#### Problem:
Repeat every record exactly as given.

____

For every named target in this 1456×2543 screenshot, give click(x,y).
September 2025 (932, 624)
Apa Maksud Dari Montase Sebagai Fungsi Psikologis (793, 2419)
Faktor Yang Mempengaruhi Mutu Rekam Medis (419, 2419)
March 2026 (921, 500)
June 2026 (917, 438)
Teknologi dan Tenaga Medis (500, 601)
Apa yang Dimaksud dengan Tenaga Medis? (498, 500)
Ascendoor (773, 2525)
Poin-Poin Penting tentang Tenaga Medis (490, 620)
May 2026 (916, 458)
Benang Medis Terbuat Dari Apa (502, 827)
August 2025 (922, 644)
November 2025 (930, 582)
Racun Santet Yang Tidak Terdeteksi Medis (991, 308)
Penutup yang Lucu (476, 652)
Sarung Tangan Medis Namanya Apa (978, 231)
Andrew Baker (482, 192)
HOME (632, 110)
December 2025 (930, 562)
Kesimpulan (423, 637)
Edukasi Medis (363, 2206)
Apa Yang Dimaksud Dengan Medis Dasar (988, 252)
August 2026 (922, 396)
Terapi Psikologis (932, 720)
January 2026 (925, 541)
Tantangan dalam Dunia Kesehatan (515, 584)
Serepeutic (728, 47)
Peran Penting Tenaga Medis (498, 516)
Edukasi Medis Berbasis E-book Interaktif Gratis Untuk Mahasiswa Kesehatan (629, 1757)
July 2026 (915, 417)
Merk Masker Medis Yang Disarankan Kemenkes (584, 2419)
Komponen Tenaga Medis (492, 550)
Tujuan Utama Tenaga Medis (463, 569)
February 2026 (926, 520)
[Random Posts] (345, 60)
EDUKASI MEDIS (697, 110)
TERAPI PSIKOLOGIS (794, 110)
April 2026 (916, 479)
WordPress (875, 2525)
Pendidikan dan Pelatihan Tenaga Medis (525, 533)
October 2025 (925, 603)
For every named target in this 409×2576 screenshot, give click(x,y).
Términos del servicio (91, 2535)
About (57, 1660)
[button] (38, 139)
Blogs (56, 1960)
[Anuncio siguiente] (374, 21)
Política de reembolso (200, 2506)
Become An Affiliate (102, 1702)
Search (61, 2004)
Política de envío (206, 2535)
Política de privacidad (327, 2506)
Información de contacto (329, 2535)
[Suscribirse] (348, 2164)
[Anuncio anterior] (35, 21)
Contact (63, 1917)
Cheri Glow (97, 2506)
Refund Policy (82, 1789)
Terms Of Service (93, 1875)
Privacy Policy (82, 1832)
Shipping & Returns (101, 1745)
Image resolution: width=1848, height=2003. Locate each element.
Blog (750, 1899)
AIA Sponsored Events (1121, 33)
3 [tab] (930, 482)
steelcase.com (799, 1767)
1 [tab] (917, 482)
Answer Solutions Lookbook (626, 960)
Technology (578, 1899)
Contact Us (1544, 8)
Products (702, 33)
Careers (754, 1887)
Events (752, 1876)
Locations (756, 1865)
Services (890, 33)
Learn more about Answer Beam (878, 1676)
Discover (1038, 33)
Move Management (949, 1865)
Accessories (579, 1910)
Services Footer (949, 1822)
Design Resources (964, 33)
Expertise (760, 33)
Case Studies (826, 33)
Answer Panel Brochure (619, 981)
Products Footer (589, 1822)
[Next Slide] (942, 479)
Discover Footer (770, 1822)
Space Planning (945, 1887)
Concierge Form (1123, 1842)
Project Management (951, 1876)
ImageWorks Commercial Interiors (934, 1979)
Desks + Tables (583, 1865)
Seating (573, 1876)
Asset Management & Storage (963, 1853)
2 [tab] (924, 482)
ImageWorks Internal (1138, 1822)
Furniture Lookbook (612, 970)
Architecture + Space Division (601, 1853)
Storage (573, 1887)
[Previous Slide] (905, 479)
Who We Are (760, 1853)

____

#### Task answer:
For every named target in this 1456×2543 screenshot, give click(x,y).
September 2025 (932, 624)
Apa Maksud Dari Montase Sebagai Fungsi Psikologis (793, 2419)
Faktor Yang Mempengaruhi Mutu Rekam Medis (419, 2419)
March 2026 (921, 500)
June 2026 (917, 438)
Teknologi dan Tenaga Medis (500, 601)
Apa yang Dimaksud dengan Tenaga Medis? (498, 500)
Ascendoor (773, 2525)
Poin-Poin Penting tentang Tenaga Medis (490, 620)
May 2026 (916, 458)
Benang Medis Terbuat Dari Apa (502, 827)
August 2025 (922, 644)
November 2025 (930, 582)
Racun Santet Yang Tidak Terdeteksi Medis (991, 308)
Penutup yang Lucu (476, 652)
Sarung Tangan Medis Namanya Apa (978, 231)
Andrew Baker (482, 192)
HOME (632, 110)
December 2025 (930, 562)
Kesimpulan (423, 637)
Edukasi Medis (363, 2206)
Apa Yang Dimaksud Dengan Medis Dasar (988, 252)
August 2026 (922, 396)
Terapi Psikologis (932, 720)
January 2026 (925, 541)
Tantangan dalam Dunia Kesehatan (515, 584)
Serepeutic (728, 47)
Peran Penting Tenaga Medis (498, 516)
Edukasi Medis Berbasis E-book Interaktif Gratis Untuk Mahasiswa Kesehatan (629, 1757)
July 2026 (915, 417)
Merk Masker Medis Yang Disarankan Kemenkes (584, 2419)
Komponen Tenaga Medis (492, 550)
Tujuan Utama Tenaga Medis (463, 569)
February 2026 (926, 520)
[Random Posts] (345, 60)
EDUKASI MEDIS (697, 110)
TERAPI PSIKOLOGIS (794, 110)
April 2026 (916, 479)
WordPress (875, 2525)
Pendidikan dan Pelatihan Tenaga Medis (525, 533)
October 2025 (925, 603)
For every named target in this 409×2576 screenshot, give click(x,y).
Términos del servicio (91, 2535)
About (57, 1660)
[button] (38, 139)
Blogs (56, 1960)
[Anuncio siguiente] (374, 21)
Política de reembolso (200, 2506)
Become An Affiliate (102, 1702)
Search (61, 2004)
Política de envío (206, 2535)
Política de privacidad (327, 2506)
Información de contacto (329, 2535)
[Suscribirse] (348, 2164)
[Anuncio anterior] (35, 21)
Contact (63, 1917)
Cheri Glow (97, 2506)
Refund Policy (82, 1789)
Terms Of Service (93, 1875)
Privacy Policy (82, 1832)
Shipping & Returns (101, 1745)
Image resolution: width=1848, height=2003. Locate each element.
Blog (750, 1899)
AIA Sponsored Events (1121, 33)
3 [tab] (930, 482)
steelcase.com (799, 1767)
1 [tab] (917, 482)
Answer Solutions Lookbook (626, 960)
Technology (578, 1899)
Contact Us (1544, 8)
Products (702, 33)
Careers (754, 1887)
Events (752, 1876)
Locations (756, 1865)
Services (890, 33)
Learn more about Answer Beam (878, 1676)
Discover (1038, 33)
Move Management (949, 1865)
Accessories (579, 1910)
Services Footer (949, 1822)
Design Resources (964, 33)
Expertise (760, 33)
Case Studies (826, 33)
Answer Panel Brochure (619, 981)
Products Footer (589, 1822)
[Next Slide] (942, 479)
Discover Footer (770, 1822)
Space Planning (945, 1887)
Concierge Form (1123, 1842)
Project Management (951, 1876)
ImageWorks Commercial Interiors (934, 1979)
Desks + Tables (583, 1865)
Seating (573, 1876)
Asset Management & Storage (963, 1853)
2 [tab] (924, 482)
ImageWorks Internal (1138, 1822)
Furniture Lookbook (612, 970)
Architecture + Space Division (601, 1853)
Storage (573, 1887)
[Previous Slide] (905, 479)
Who We Are (760, 1853)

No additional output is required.